Hi @LeoVincenzi and @mshakya,

I have exactly the same error. In my case, first, I used translatorX to to get the aminoacid and nucleotide alignment from the same nt sequences, so how can be posible to have so many inconsistencies like this?

"#--- ERROR: inconsistency between the following pep and nuc seqs ---#".

Thanks in advance for any help or suggestion.

mshakya commented 12 months ago

Hi, we dont maintain a separate version of pal2nal and i dont think that tool has been supported for a long time. So, i am not exactly sure how can this be resolved. We had been thinking of replacing pal2nal with something else, but havent had a time to find the right tool. I am going to close the issue for now as it falls outside of phame, but will keep in mind for next iteration of phame.

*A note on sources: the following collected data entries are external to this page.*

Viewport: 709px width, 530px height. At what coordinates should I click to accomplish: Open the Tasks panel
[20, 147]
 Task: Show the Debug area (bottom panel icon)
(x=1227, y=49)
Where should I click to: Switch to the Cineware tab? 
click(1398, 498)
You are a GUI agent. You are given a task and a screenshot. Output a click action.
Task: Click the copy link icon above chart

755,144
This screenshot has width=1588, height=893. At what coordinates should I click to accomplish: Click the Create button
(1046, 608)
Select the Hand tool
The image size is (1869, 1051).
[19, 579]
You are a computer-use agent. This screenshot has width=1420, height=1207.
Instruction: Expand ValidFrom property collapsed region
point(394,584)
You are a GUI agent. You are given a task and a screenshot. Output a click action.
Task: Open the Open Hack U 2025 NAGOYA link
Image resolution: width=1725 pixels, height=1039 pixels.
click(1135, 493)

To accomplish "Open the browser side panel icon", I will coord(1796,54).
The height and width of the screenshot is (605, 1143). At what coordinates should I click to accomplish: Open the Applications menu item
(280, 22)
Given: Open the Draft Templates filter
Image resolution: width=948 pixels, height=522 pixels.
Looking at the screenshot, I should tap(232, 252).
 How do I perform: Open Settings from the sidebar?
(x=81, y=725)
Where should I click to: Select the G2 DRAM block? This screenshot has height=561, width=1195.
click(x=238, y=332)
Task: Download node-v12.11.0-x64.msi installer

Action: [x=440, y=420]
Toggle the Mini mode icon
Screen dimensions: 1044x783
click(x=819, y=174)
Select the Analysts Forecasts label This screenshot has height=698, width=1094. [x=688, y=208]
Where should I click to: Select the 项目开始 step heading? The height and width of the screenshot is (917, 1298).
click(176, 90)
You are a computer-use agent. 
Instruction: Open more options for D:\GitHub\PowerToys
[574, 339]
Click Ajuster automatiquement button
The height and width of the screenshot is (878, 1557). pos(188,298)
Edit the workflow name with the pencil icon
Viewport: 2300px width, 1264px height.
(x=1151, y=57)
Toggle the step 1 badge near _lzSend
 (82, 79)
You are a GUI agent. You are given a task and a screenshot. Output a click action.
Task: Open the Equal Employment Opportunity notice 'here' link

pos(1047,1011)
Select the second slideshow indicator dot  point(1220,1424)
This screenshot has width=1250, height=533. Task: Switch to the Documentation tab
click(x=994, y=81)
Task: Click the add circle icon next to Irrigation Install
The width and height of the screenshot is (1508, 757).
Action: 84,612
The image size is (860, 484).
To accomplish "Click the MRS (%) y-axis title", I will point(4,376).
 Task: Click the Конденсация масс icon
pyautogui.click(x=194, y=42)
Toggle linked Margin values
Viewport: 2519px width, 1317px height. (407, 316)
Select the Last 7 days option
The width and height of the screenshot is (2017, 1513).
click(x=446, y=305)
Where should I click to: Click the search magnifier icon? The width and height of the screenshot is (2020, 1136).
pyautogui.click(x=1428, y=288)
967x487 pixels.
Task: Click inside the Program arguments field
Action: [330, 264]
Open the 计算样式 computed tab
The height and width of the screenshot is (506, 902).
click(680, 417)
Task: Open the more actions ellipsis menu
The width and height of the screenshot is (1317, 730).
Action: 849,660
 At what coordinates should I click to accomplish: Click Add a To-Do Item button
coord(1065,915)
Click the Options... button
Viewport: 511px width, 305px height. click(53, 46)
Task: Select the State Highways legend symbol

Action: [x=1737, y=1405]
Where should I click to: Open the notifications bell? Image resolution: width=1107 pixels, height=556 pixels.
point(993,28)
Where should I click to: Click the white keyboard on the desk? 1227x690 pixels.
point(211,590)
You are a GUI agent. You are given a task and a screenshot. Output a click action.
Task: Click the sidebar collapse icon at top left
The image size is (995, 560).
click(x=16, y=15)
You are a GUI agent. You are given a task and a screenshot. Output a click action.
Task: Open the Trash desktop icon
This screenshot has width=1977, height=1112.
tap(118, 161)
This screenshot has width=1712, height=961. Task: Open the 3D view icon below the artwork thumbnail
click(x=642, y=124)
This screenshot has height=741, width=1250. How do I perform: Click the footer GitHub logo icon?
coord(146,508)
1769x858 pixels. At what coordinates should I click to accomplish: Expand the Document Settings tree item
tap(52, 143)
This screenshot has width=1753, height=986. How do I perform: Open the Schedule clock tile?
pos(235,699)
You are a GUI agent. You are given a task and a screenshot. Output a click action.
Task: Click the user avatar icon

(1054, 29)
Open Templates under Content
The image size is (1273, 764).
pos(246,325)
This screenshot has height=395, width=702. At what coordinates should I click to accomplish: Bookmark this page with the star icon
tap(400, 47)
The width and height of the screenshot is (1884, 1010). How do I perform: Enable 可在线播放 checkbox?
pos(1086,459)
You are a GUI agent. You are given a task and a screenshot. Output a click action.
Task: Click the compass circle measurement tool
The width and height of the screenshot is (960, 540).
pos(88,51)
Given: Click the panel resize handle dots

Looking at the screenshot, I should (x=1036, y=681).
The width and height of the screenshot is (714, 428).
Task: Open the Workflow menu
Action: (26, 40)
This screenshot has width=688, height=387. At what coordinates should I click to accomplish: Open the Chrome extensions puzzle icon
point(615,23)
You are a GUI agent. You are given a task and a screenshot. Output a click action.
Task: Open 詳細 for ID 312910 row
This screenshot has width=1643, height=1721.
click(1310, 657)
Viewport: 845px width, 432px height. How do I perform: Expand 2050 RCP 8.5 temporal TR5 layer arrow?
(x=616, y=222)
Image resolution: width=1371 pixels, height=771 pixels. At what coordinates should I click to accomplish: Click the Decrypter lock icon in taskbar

sunriseTM commented 4 months ago

In my case, it is because my protein sequence used for MSA contains an in-frame stop which will be resolved as a gap in the MSA output, which will be then ignored by pal2nal analysis and finally cause the inconsistency between lengths of protein sequence and coding sequence. I replaced the inframe stop (*) to 'X' and succed, hope it helps!